I read through many of these replies.
Each body is vastly complex and different in so many respects that generalizations might not serve. What has served me since I started down this Darden path in 1987 is to meditate and know my body. Over the years I’ve trained my inner knowing to hear my body and do what it says. My body knows my intent/goals and responds with information that has very much served me over the years.

For me, I LOVE the 3 times a week workout.
The 30-10-30 has been the best thing I’ve yet discovered, and strangely enough, through my intuitive training over the years, I was mostly doing the same thing before I found that book last month. But Darden has some good points that I am now following with great results.

I hate taking pictures of myself, but now I regret that before and after information.

The one thing that Darden expresses that I now implement religiously is the posing.
Makes sense and I feel the differences.

The few things that don’t work for me are the lack of calves and abs finishing every workout. I keep doing intense calves and abs after every workout.

As for the failure part of the 3 workouts a week, it feels pretty much to me that I’m coming VERY close to failure on that last negative, which is why I feel that I’ve getting the best gains of my life.

What I enjoy is that my workout is only 20 minutes!
I do NOT stop between sets, except to walk very fast to the next machine. This keeps my enthusiasm high. My workout burnout is not showing up, like it usually does.
It’s a gym hit-n-run.
Car to car in and out with a peepee stop and two hand washings is about 29 minutes in total.

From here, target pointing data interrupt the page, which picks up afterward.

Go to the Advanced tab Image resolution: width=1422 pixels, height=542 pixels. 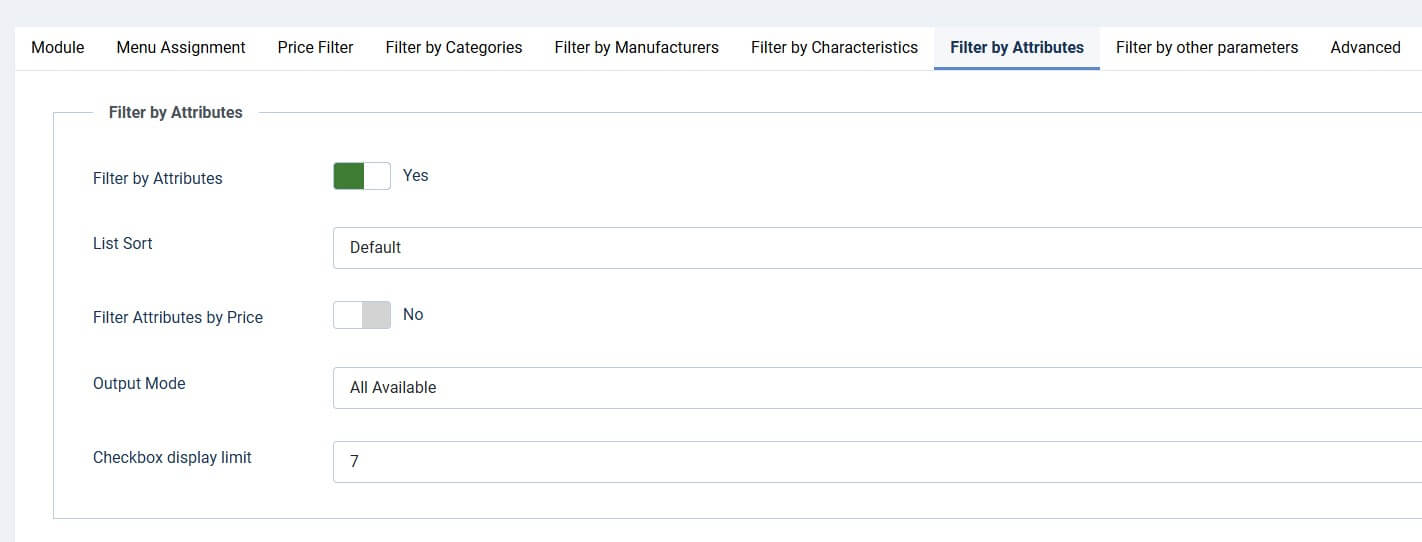tap(1364, 47)
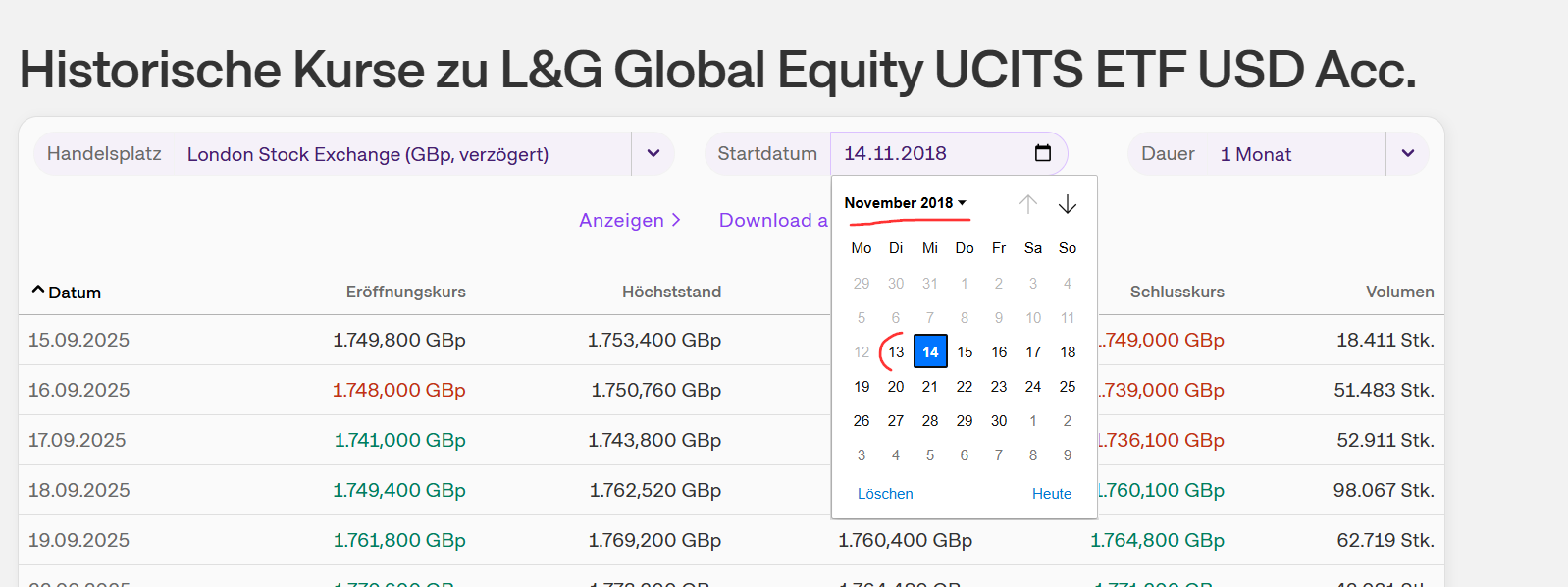Image resolution: width=1568 pixels, height=587 pixels.
Task: Expand the Handelsplatz dropdown arrow
Action: pos(653,154)
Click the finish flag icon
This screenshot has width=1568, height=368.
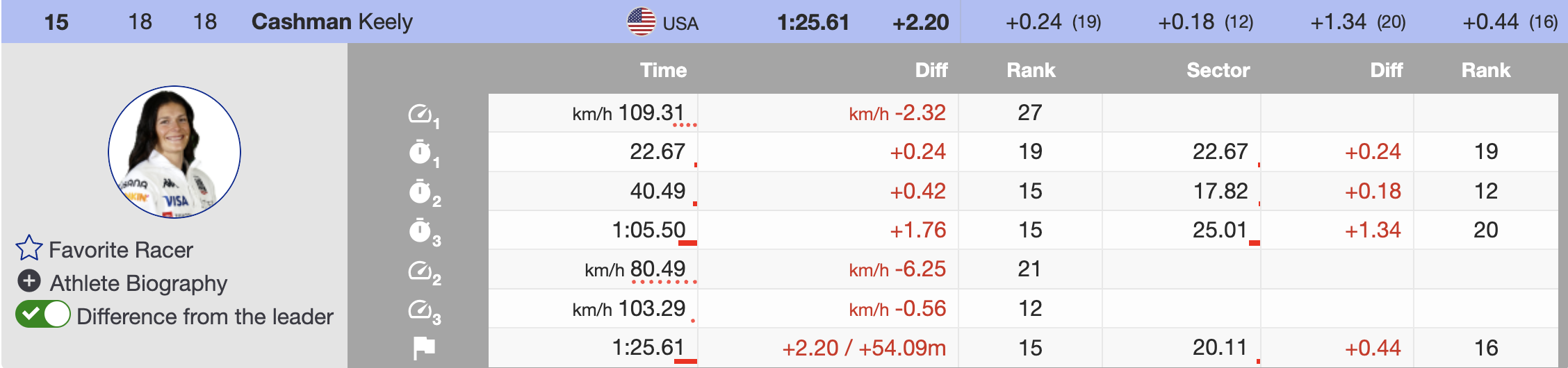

I would coach you to feel it out.
Try kinesiology for that body feedback.

There’s one more thing that I’d like to impart.
What has really assisted me to keep the intensity high in the gym is to sprint up a mountain, running as fast as possible straight up the steepest hill I can find until I drop. I do that once a week during a hike. This crazy anaerobic stress really assists to push myself in the gym for a more intense workout.